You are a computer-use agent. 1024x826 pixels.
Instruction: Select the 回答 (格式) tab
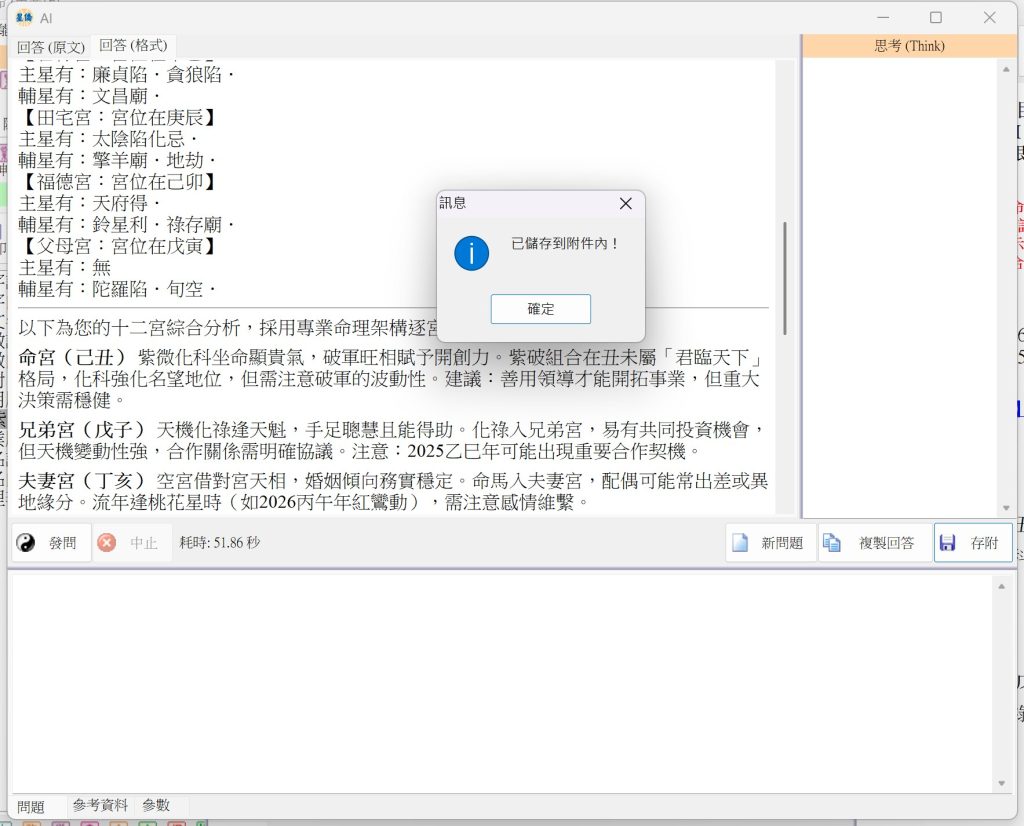coord(132,46)
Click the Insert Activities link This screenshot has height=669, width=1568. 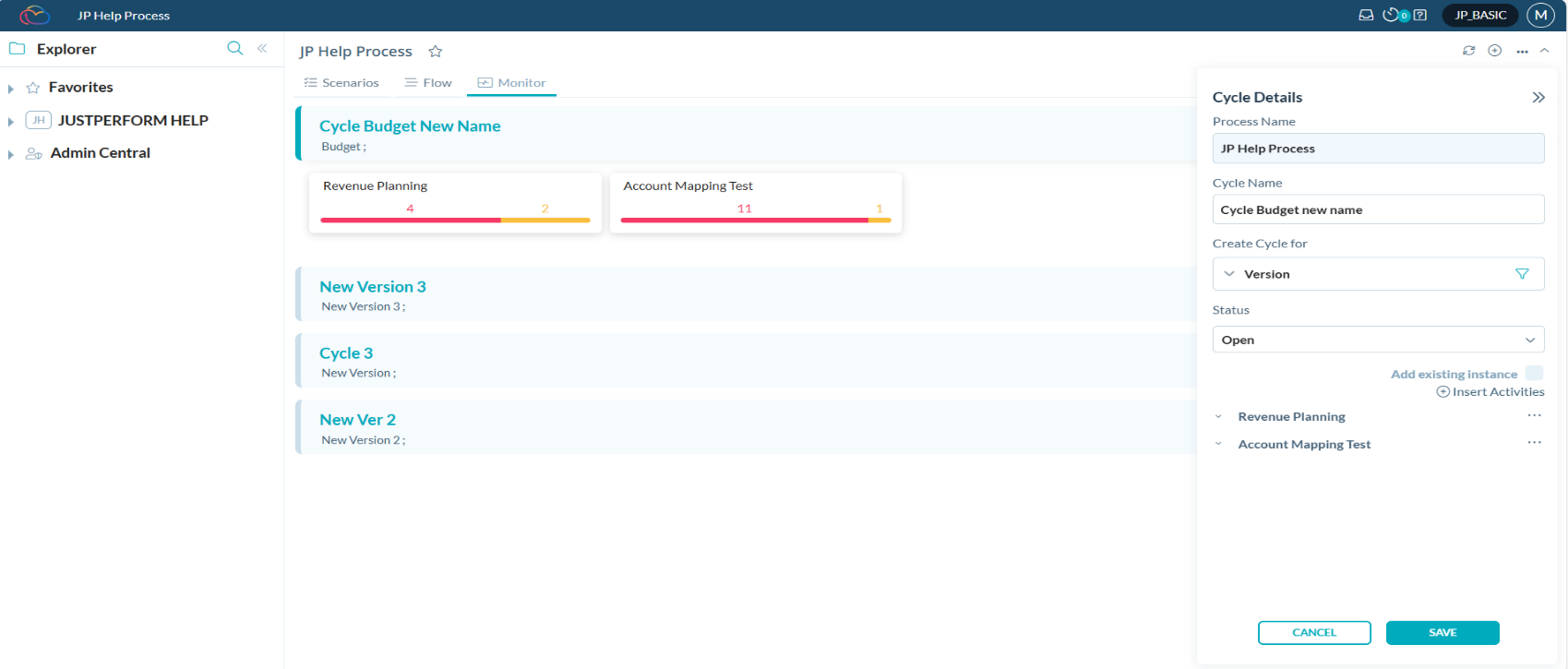[1490, 392]
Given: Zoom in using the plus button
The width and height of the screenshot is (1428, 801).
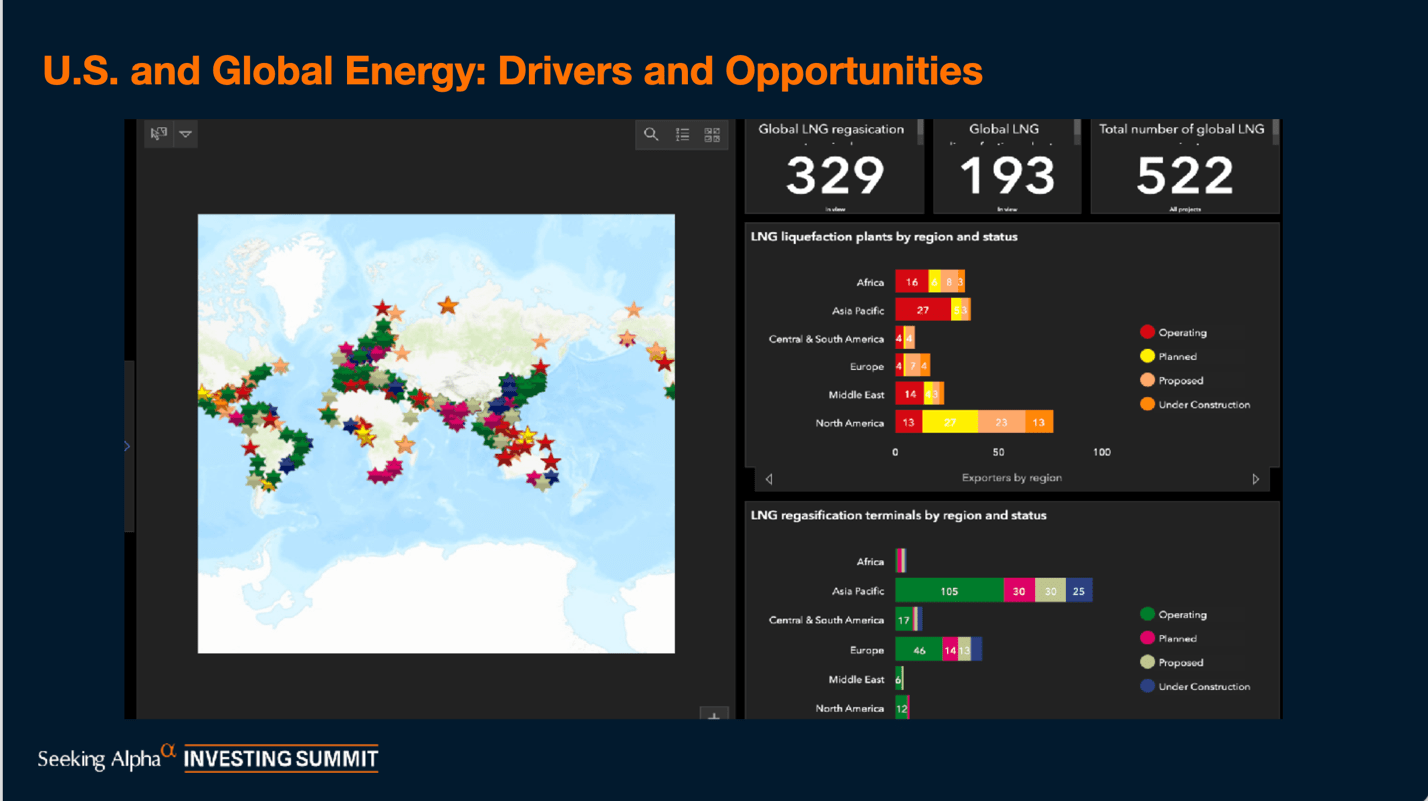Looking at the screenshot, I should click(x=713, y=716).
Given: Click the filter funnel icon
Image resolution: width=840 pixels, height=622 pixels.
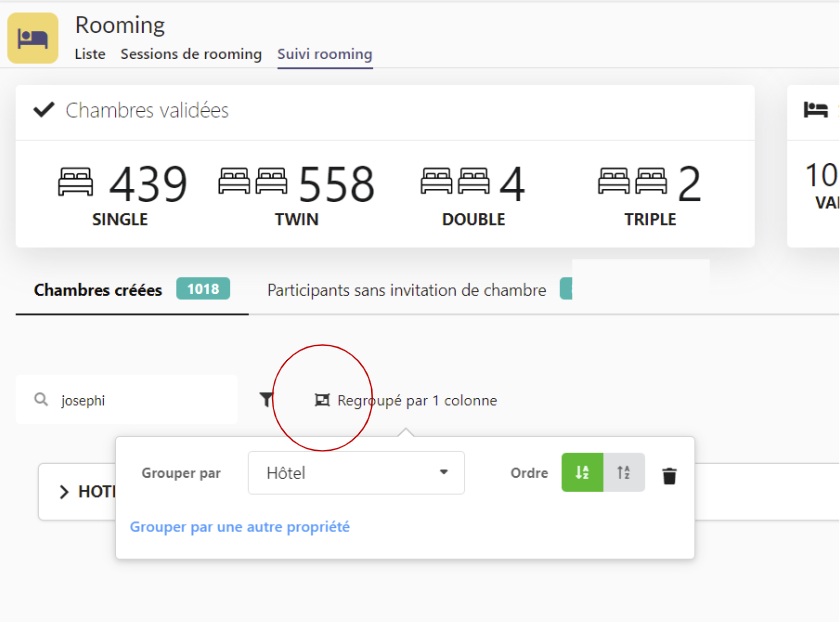Looking at the screenshot, I should point(266,400).
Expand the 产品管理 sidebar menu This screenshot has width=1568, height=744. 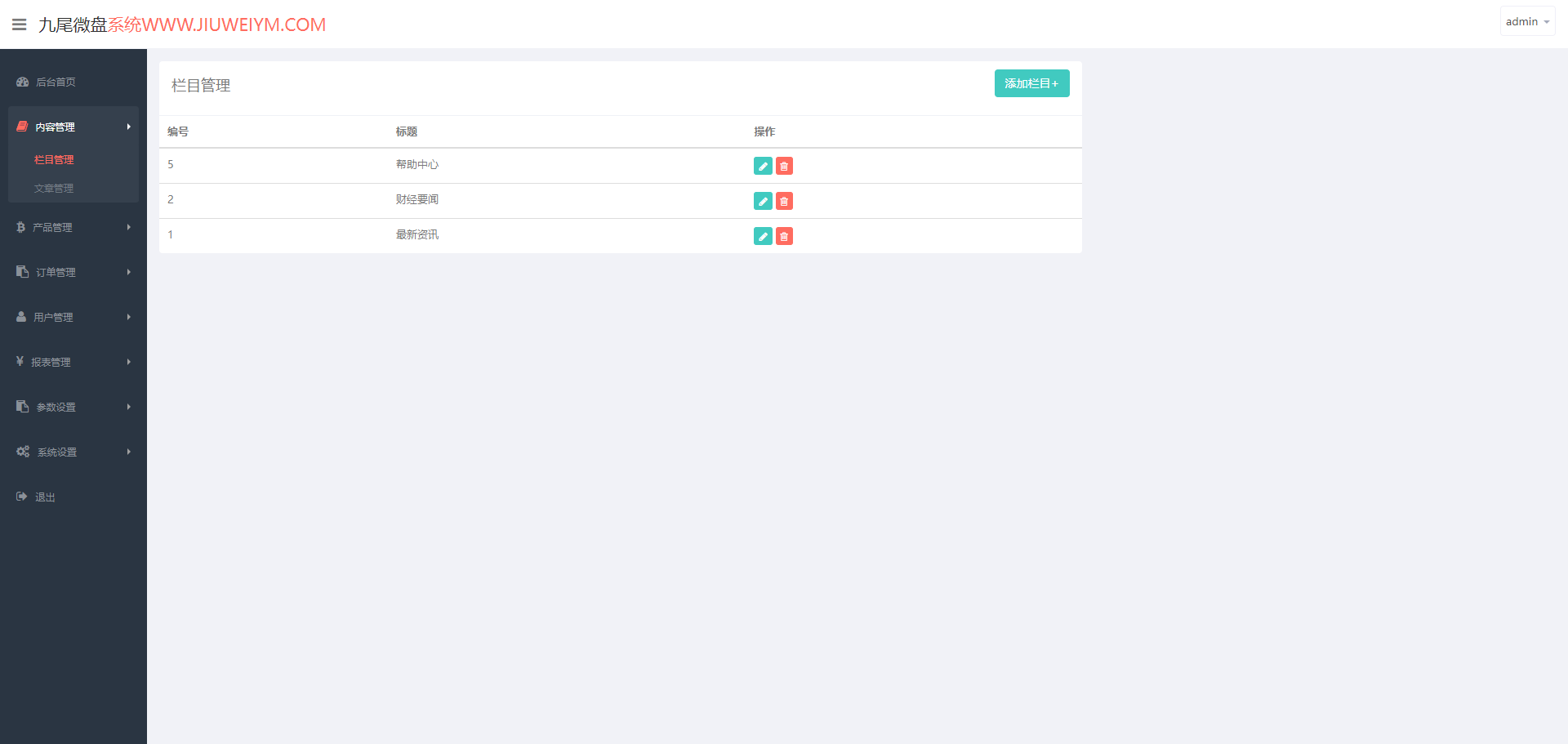(x=74, y=227)
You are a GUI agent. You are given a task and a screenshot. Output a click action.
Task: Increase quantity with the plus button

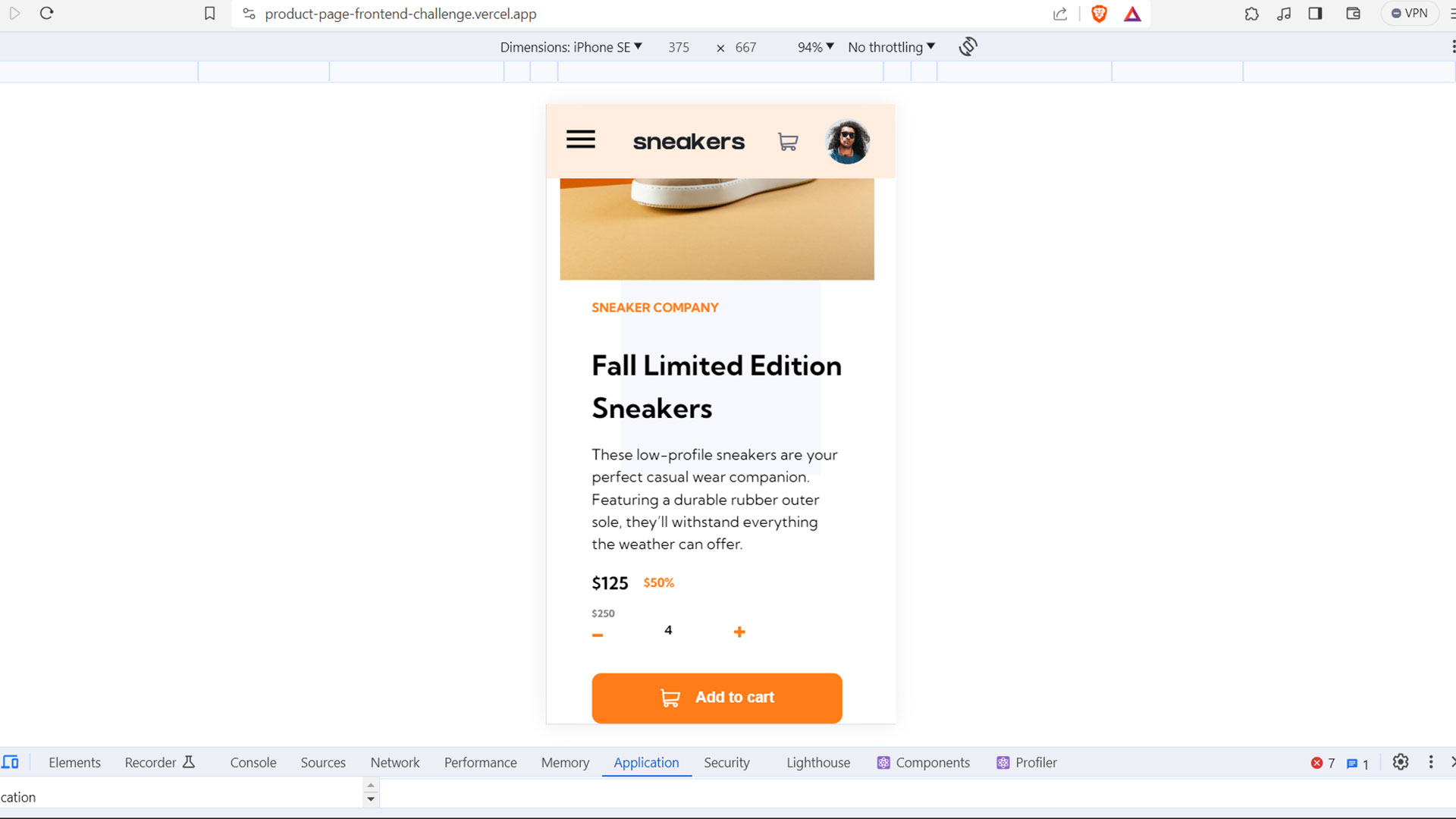click(739, 632)
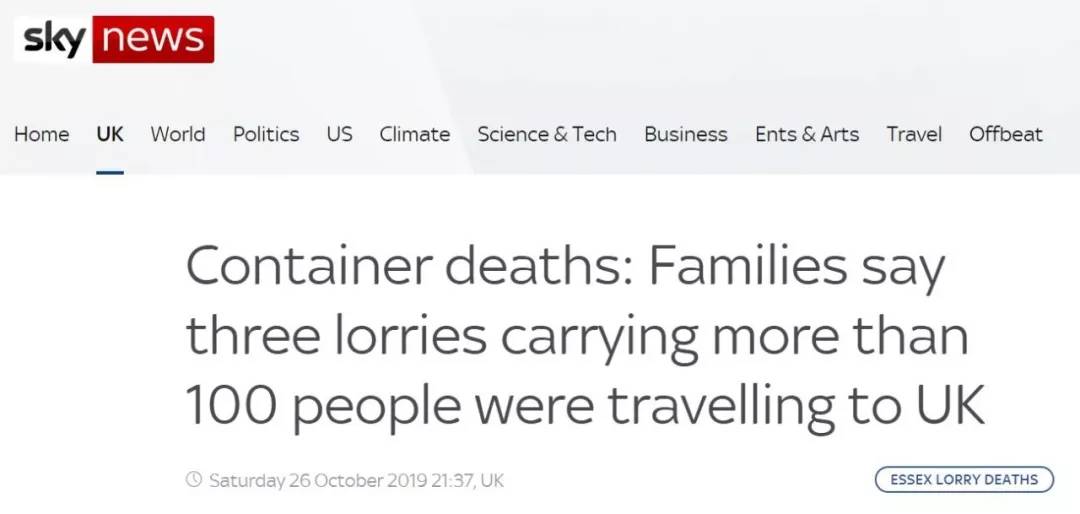Go to the World section
The image size is (1080, 514).
point(178,134)
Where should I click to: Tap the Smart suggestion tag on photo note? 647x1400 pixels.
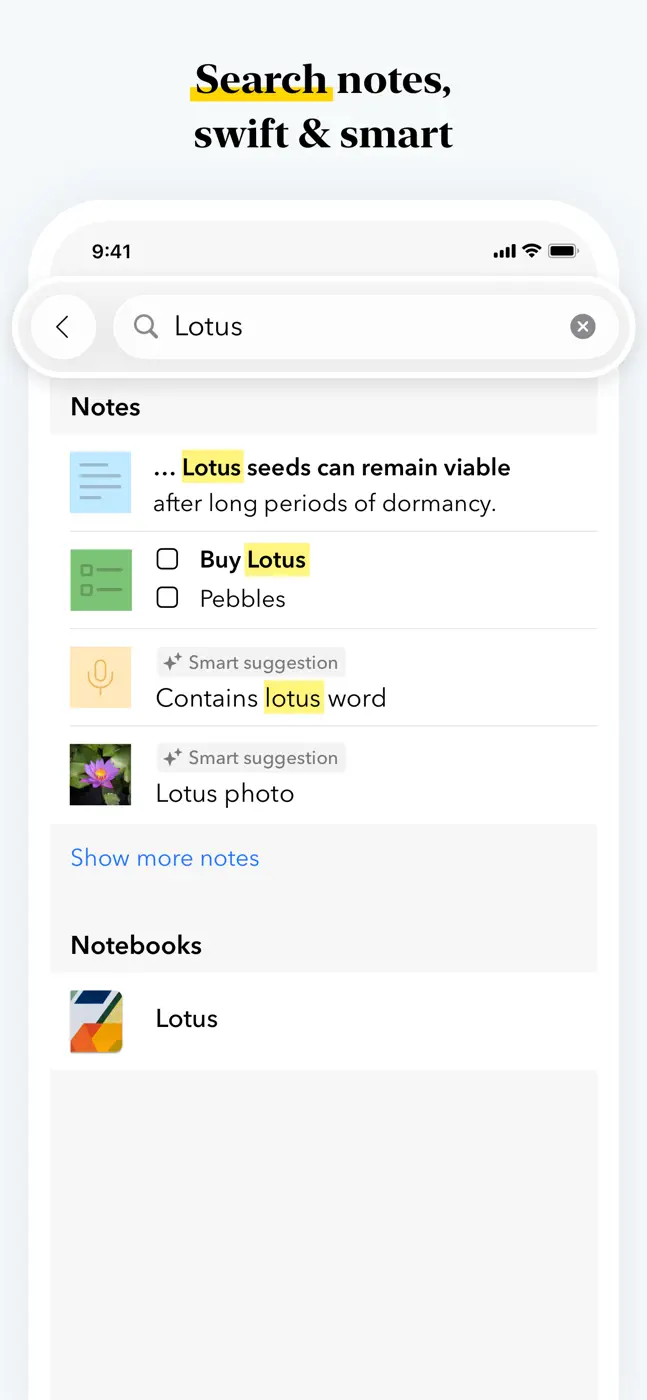pos(251,758)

---*---

* YOUR INSTRUCTIONS: Return exactly the part of the listing above that opens with the line containing "Given: Zoom in using the plus button" and closes with the line containing "Given: Click the filter funnel icon". Pictures stay out.

* TASK ANSWER:
Given: Zoom in using the plus button
The width and height of the screenshot is (1428, 801).
Looking at the screenshot, I should click(x=713, y=716).
Given: Click the filter funnel icon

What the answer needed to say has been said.